Несметные легенды ходят о щедрости и подвигах Вы-и, и вплоть до пловучих пашен докатилась слава о «Летучей Мыши» – речной швее.
Несколько дней несколько сот солдат бились в последнем объединенном бою с шайкой хунхузов изумительной атаманши. Шайка скрылась и только одна Вы-и, неизвестно почему, оказалась в плену.
Говорят, что в самый опасный момент, чтобы спасти товарищей, Вы-и бросилась в сторону и увлекла солдат за собой…
Отекают скрученные назад руки, холодный пот, вперебой с горячей испариной, выступает на изнуренном теле.
В кошмарной полудреме Вы-и грезится последний, лебединый бой…
Вы-и вздрогнула. Вскинула голову… Не сон ли это?!
Со стороны Тигровых ворот, прямо на нее, семеня уродливыми ножками, в синих отрепьях неслась толпа бродячих швеек.
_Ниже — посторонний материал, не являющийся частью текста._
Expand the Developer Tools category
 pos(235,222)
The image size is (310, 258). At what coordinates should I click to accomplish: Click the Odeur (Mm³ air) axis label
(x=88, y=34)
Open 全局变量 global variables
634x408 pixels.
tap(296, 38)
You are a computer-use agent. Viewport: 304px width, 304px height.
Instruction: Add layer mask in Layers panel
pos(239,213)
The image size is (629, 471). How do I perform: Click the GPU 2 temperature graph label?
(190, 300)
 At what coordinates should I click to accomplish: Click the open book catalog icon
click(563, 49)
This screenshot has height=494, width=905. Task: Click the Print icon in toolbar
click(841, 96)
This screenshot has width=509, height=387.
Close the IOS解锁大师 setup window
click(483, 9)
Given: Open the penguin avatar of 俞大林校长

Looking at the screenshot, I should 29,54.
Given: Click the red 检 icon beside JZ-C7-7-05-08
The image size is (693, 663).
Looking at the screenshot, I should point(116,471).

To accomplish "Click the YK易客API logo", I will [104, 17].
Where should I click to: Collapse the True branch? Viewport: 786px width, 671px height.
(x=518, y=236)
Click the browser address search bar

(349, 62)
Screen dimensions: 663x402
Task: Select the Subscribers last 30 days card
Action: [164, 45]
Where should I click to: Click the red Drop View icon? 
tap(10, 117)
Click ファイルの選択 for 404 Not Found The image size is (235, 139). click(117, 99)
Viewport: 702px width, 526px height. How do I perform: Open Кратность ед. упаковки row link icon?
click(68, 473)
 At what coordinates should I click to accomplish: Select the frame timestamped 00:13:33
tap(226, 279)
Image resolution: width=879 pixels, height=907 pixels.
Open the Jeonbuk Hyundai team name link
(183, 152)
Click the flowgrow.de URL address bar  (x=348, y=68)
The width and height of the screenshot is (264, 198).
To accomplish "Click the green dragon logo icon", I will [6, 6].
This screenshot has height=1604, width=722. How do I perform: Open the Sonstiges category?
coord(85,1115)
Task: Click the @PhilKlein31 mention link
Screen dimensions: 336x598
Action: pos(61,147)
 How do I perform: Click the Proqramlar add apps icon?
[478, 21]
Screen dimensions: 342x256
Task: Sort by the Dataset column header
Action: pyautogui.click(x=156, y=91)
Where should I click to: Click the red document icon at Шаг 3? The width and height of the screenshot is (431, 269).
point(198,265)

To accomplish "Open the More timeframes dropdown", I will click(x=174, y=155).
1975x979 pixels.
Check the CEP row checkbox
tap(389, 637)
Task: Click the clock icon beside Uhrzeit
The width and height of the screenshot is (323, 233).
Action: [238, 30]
Впереди на длинном шесте развевался красный плат с начертанной ее рукой осуществленной клятвой…
Внизу, на плате, другой рукой было выткано:
И мы клянемся
твоею клятвой…
Союз бродячих швей.
Только успела прочесть – и все смешалось… Отряд чжанцзолиновских солдат растоптал демонстрацию женщин.
И в сутолоке только одна швея – Мин-дзы – в упор добежала до Вы-и…
В ее руках блеснула полоска стали. Вы-и поняла: ее освободят от позора и палача. Слегка кивнула головой, и на лице ее заиграла торжествующая улыбка.
Миг… и удар в сердце рассеял последнюю улыбку Вы-и.